Da quanto detto nel capitolo di aerodinamica risulta chiaro che un veleggiatore può volare soltanto seguendo una
traiettoria discendente, traendo, proprio dalla perdita di quota, la sua spinta.
D'altro canto sappiamo tutti che è possibile guadagnare quota rispetto al decollo, e veleggiare, anche per ore,
salendo e scendendo in continuazione senza mai atterrare.
Le due nozioni non si contraddicono: il veleggiatore, infatti, non fa altro che planare, ma lo fa in una massa d'aria che sale di più di quanto lui scenda, l'effetto netto è che il veleggiatore guadagna quota rispetto al terreno.
è dunque più che evidente l'interesse dei Vololiberisti per le correnti ascendenti, unico vero motore a
nostra disposizione durante il volo.
Ebbene, diciamo subito che una massa d'aria sale solo e soltanto per due ragioni:
Esaminiamo ora i concetti di base intorno ai quali ruotano i meccanismi che generano le ascendenze, riservandoci di analizzarle in maggior dettaglio nel capitolo dedicato al veleggiamento.
Abbiamo visto prima le ragioni che inducono una massa d'aria più calda a salire e abbiamo anche imparato a predire, in base alle condizioni di equilibrio dell'aria, quanto salirà (tanto se l'aria è instabile, poco o nulla se è stabile).
Forti di queste nozioni, teoriche ma indispensabili, caliamoci ora maggiormente nella realtà, cercando di capire come accade, nella pratica, che si formino le termiche e come sia possibile sfruttarne l'energia nel Volo Libero.
Iniziamo col dire che, quando il suolo in una determinata zona è omogeneo, l'aria al di sopra di esso può
scaldarsi anche notevolmente senza che si inneschi alcun moto verticale: si forma una specie di "lago di aria calda",
immobile, che prende il nome di strato limite termico; questo giace pigramente, sino a che qualcosa non interviene
per metterlo in movimento.

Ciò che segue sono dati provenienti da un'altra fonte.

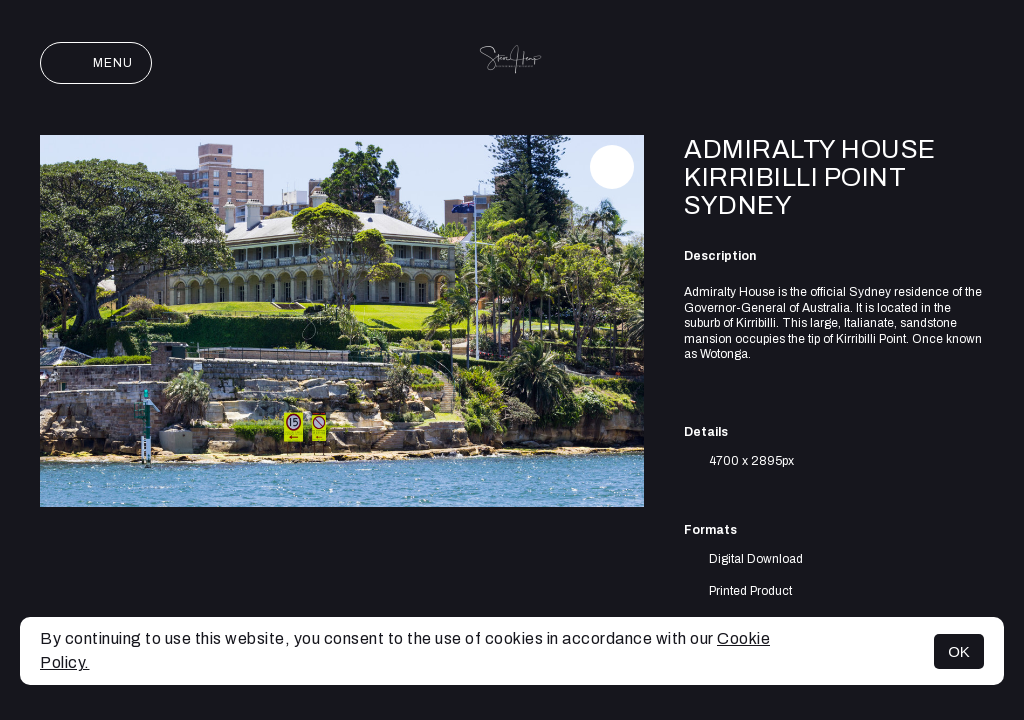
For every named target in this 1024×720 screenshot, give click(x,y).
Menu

In assenza di vento, se qualcosa turba il suo stato (come il passaggio di un trattore su un
campo arato) si distaccano soltanto alcune "bolle" isolate (Fig. 4-12).
Per questo motivo, nelle giornate di grande calma (bonaccia), non si hanno movimenti convettivi interessanti nemmeno se
il sole scalda molto intensamente: in assenza di vento è necessario che la differenza di temperatura tra una
massa d'aria e l'aria circostante superi i 3 gradi (per la precisione 3,416 gradi- gradiente isosterico) perchè
si abbia un movimento convettivo spontaneo.
Figura 4-12.Strato limite termico e punti di innesco.
Immaginiamo invece che un vento benefico spinga lo strato limite termico verso una asperità del terreno (ad esempio verso il bordo alberato della zona omogenea): l'aria dovrà sollevarsi per superare l'ostacolo ma, non appena sollevatasi di qualche metro, si troverà circondata da aria più fredda; soltanto a questo punto si innesca il movimento ascensionale vero e proprio, che ha le caratteristiche del sollevamento adiabatico studiato prima.
Non solo, ma l'aria che sale trascina con sè tutta la restante aria calda, dando origine ad una vera e propria ascendenza termica. Gli alberi del nostro esempio hanno agito da punto di innesco e sopra di loro si è generata una termica. è chiaro che, volando, cercheremo di individuare tutti i possibili punti di innesco (che vengono anche detti "trigger-point"); questi coincidono con zone di dislivello (colline, confini alberati) oppure con zone a differenti temperature (bordi di laghi o fiumi, campi arati tra prati verdi, ecc.) in modo da poter sfruttare le ascendenze che, speriamo, da questi vengono innescate.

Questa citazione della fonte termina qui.